Der Ausdruck (1 + i)^n heißt Aufzinsungsfaktor. Er gibt an, auf welchen Wert sich ein Euro nach n Jahren erhöht. Kehrt man die Formel um, erhält man mit dem Abzinsungsfaktor 1 ÷ (1 + i)^n den heutigen Barwert einer künftigen Zahlung.

Beispiel und Anwendung in der BWL

Ein Beispiel verdeutlicht die Wirkung. Ein Kapital von 10.000 Euro wird zehn Jahre lang mit 5 % verzinst:

  • Kn = 10.000 × (1 + 0,05)^10
  • Kn = 10.000 × 1,6289
  • Kn = 16.289 Euro

Bei einfacher Verzinsung wären es nur 15.000 Euro – die Differenz von 1.289 Euro ist der Zinseszinseffekt. In der BWL ist die Zinseszinsrechnung die Grundlage der dynamischen Investitionsrechnung, etwa der Kapitalwertmethode, bei der künftige Zahlungsströme abgezinst werden, sowie der Renten- und Tilgungsrechnung.

Einflussgrößen und Faustregeln

Die Wirkung des Zinseszinses hängt von drei Größen ab: der Höhe des Zinssatzes, der Laufzeit und der Häufigkeit der Zinsgutschrift. Je höher der Zinssatz und je länger die Laufzeit, desto stärker der Effekt.

  • 72er-Regel: Teilt man 72 durch den Zinssatz in Prozent, erhält man näherungsweise die Anzahl Jahre, in denen sich das Kapital verdoppelt.

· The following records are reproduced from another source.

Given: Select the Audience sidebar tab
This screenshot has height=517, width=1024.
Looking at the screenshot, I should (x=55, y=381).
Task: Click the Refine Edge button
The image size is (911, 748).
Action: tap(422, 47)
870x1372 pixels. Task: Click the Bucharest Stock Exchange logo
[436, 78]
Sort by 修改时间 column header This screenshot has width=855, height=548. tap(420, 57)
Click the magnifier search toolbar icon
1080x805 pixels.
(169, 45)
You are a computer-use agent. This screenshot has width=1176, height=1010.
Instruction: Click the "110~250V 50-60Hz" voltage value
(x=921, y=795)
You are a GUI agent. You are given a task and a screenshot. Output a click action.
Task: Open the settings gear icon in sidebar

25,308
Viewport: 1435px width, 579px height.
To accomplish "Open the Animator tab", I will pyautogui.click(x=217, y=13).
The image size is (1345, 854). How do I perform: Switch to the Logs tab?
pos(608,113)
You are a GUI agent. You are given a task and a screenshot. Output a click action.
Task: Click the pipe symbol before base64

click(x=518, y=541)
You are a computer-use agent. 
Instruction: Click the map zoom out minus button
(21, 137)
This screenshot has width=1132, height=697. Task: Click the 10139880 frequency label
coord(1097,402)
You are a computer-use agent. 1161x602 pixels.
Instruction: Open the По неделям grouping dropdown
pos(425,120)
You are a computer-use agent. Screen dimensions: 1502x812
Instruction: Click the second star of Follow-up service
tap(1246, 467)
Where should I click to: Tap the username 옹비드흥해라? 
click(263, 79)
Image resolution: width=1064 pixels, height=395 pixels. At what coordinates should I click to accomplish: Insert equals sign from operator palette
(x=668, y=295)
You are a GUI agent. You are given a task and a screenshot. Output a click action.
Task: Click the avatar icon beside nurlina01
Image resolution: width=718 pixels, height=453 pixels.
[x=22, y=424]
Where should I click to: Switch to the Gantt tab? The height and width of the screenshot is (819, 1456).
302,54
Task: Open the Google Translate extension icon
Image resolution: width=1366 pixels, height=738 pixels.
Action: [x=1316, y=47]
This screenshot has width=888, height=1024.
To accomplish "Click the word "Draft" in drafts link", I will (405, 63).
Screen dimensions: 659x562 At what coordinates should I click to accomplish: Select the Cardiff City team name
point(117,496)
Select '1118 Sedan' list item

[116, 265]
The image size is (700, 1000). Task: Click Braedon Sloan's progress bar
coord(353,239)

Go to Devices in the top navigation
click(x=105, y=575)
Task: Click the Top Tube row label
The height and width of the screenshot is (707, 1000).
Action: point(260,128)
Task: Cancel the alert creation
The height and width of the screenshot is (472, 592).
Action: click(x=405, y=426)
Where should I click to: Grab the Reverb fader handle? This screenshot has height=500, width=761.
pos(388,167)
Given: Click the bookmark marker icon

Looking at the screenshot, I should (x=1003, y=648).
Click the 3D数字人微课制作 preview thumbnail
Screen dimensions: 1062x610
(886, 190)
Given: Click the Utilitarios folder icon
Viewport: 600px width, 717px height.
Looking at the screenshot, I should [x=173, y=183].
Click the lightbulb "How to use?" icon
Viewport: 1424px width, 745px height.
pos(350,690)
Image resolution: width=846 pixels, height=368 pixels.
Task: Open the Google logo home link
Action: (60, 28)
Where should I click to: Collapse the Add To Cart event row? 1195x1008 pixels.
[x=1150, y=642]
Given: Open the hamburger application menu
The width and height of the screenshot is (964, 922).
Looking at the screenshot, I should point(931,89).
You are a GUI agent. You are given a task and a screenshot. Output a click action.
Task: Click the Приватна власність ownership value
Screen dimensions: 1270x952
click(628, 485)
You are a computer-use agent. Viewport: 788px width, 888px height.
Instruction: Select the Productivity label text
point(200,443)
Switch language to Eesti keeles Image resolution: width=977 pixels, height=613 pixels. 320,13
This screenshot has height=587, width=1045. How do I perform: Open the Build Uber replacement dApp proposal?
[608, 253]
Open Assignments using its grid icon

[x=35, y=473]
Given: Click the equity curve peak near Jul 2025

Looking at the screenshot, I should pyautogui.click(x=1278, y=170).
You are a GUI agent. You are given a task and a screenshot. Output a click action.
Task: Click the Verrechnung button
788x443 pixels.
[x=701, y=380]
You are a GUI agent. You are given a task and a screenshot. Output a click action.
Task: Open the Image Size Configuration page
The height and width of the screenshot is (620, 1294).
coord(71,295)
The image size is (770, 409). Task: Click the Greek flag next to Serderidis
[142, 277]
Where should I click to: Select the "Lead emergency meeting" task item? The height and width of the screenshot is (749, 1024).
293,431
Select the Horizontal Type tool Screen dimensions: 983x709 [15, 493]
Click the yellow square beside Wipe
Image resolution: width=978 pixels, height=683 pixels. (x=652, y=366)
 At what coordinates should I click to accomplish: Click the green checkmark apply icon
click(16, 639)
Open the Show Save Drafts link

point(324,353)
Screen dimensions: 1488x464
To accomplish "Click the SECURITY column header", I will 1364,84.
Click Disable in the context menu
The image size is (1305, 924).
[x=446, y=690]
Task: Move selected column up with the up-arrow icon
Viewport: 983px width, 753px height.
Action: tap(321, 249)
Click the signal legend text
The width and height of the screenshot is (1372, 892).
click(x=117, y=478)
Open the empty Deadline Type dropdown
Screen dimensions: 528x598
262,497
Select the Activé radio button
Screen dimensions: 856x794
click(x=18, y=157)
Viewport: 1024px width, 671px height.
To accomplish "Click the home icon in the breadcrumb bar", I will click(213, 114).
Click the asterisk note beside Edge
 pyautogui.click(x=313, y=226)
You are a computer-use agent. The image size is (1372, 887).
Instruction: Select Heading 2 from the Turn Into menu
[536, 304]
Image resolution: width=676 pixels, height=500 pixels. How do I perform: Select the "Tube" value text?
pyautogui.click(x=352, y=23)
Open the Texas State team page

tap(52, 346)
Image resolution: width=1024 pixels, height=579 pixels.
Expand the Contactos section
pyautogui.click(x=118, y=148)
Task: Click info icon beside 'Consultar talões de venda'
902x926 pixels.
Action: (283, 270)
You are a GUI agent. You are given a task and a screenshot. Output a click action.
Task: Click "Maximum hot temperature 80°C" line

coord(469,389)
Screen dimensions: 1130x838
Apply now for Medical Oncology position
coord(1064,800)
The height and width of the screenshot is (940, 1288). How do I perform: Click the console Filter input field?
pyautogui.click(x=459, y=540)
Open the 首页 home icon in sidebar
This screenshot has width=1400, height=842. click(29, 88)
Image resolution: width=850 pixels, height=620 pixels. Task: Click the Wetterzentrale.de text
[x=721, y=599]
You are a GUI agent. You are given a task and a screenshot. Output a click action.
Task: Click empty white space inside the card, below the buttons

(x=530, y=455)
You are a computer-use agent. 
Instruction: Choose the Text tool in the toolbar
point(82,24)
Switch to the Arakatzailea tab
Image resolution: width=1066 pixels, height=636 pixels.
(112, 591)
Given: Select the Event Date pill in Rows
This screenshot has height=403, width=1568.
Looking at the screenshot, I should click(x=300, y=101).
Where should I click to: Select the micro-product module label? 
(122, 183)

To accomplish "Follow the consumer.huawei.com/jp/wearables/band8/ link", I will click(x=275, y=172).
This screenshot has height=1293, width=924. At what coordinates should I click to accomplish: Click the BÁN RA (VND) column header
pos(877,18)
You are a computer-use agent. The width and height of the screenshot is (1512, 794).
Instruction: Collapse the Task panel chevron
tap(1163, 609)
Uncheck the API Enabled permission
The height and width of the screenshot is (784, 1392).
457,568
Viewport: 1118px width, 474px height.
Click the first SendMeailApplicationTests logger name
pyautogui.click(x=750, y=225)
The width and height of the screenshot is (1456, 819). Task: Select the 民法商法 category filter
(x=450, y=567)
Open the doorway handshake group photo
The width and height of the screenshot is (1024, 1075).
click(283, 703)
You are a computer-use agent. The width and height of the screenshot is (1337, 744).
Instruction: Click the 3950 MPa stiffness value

Bei 6 % sind das etwa 12 Jahre.
  • Unterjährige Verzinsung: Werden Zinsen monatlich oder quartalsweise gutgeschrieben, steigt der effektive Jahreszins gegenüber der jährlichen Verzinsung leicht an.

Diese Zusammenhänge erklären, warum langfristiges Sparen so wirkungsvoll ist und warum sich Schulden mit hoher Verzinsung über die Zeit rasch aufsummieren. Der Zinseszins wirkt in beide Richtungen – als Vermögensmotor und als Schuldenfalle.

Häufige Fragen zum Zinseszins

Wie unterscheiden sich einfache Verzinsung und Zinseszins?

Bei der einfachen Verzinsung werden die Zinsen stets nur auf das Anfangskapital berechnet. Beim Zinseszins werden die Zinsen dem Kapital zugeschlagen und mitverzinst, wodurch das Kapital exponentiell statt linear wächst.

Was ist der Aufzinsungsfaktor?

Der Aufzinsungsfaktor (1 + i)^n gibt an, auf welchen Betrag ein heutiges Kapital nach n Jahren anwächst. Sein Kehrwert, der Abzinsungsfaktor, dient dazu, künftige Zahlungen auf den heutigen Barwert umzurechnen.

Wo wird der Zinseszins in der BWL angewendet?

Der Zinseszins ist die Grundlage der dynamischen Investitionsrechnung, insbesondere der Kapitalwert- und der internen Zinsfußmethode. Auch in der Renten-, Tilgungs- und Sparplanrechnung spielt er eine zentrale Rolle.